The POZ editorial staff selects the nominees, but POZ readers choose the winners.

Eligible nominees were active or were presented, published or produced between October 1, 2016, and September 30, 2017.

Be sure to vote for your favorite nominees by the World AIDS Day deadline: Friday, December 1, 2017.

Here are the nominees:

“DCTakesOnHIV” (Washington, DC, HIV/AIDS, Hepatitis, STD and TB Administration [HAHSTA])

This Washington, DC, public health effort shared the “undetectable equals untransmittable” message using beautiful graphics with clear language about what it means to be undetectable. DC is also the first city in the United States to promote this message in a citywide campaign.

“Revelation” (AIDES, France)

Who can resist a campaign featuring photos of a naked couple scuba diving? Or two male ballet dancers in the buff? Beyond its obvious visual charms, this French campaign truly is poetic and romantic, suggesting that being on HIV treatment isn’t simply clinical. It affects our emotional and spiritual lives as well.

“#StaySure” (City of New York)

The New York City Department of Health has been kicking it this year, thanks in large part to health official Demetre Daskalakis, MD. The agency’s “#StaySure” campaign hit the city’s streets this year with high-impact images of diverse couples dealing with HIV prevention and treatment. The “Treatment = Prevention” messages (New York City was the first city to promote this message) and the very lively couples paired with it are especially effective.

“U=U” (Prevention Access Campaign)

Perhaps the most discussed and rapidly shared message to hit the HIV arena in years, U=U (“Undetectable = Untransmittable”) is prevention literacy for people living with HIV. It is also the single, precise message of Prevention Access Campaign, which collaborates with nonprofits, government agencies and HIV prevention advocates interested in creating their own materials to share it.
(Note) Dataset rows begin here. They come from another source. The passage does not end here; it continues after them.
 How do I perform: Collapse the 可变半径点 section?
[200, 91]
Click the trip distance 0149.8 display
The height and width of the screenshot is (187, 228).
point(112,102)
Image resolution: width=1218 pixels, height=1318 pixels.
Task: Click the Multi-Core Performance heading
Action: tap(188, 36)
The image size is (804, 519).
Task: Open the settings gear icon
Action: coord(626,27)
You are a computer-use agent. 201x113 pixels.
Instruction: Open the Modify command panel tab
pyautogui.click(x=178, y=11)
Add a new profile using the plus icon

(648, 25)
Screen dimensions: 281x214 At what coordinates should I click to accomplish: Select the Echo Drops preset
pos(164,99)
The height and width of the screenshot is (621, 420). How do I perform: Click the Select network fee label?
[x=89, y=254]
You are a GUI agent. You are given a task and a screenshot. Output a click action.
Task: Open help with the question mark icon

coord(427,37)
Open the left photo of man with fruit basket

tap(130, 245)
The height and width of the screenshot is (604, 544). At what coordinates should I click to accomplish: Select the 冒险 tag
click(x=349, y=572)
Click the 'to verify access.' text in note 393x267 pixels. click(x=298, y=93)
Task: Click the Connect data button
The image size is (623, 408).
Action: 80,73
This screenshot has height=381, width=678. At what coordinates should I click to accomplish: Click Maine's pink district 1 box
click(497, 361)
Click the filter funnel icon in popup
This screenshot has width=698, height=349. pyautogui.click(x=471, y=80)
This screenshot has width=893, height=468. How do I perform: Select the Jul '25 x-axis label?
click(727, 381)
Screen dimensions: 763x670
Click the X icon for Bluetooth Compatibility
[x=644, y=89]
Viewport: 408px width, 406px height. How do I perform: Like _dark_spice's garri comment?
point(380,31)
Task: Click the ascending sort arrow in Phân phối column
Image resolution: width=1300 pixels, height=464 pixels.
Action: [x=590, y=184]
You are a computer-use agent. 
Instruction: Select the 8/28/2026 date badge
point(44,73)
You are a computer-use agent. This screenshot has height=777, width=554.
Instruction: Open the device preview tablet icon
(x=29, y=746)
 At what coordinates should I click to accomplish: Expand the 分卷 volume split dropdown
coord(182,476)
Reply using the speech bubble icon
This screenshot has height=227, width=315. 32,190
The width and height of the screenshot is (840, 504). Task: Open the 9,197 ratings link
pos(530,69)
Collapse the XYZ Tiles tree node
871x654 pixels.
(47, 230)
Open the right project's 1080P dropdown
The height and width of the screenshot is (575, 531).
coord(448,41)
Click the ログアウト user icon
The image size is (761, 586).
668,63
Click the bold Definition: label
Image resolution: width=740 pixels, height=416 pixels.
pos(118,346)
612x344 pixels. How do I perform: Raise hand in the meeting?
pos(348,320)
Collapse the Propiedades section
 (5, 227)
“What’s Your Positive Message?” (Rise Up to HIV)

Advocate Kevin Maloney of Rise Up to HIV continues to prove the power of one person with a great idea. After making his “No Shame About Being HIV+” T-shirt the fashion statement of choice among people with HIV and our allies, Kevin has now launched the “What’s Your Positive Message?” video campaign. People with HIV participate by recording an uplifting message that is added to a video collage.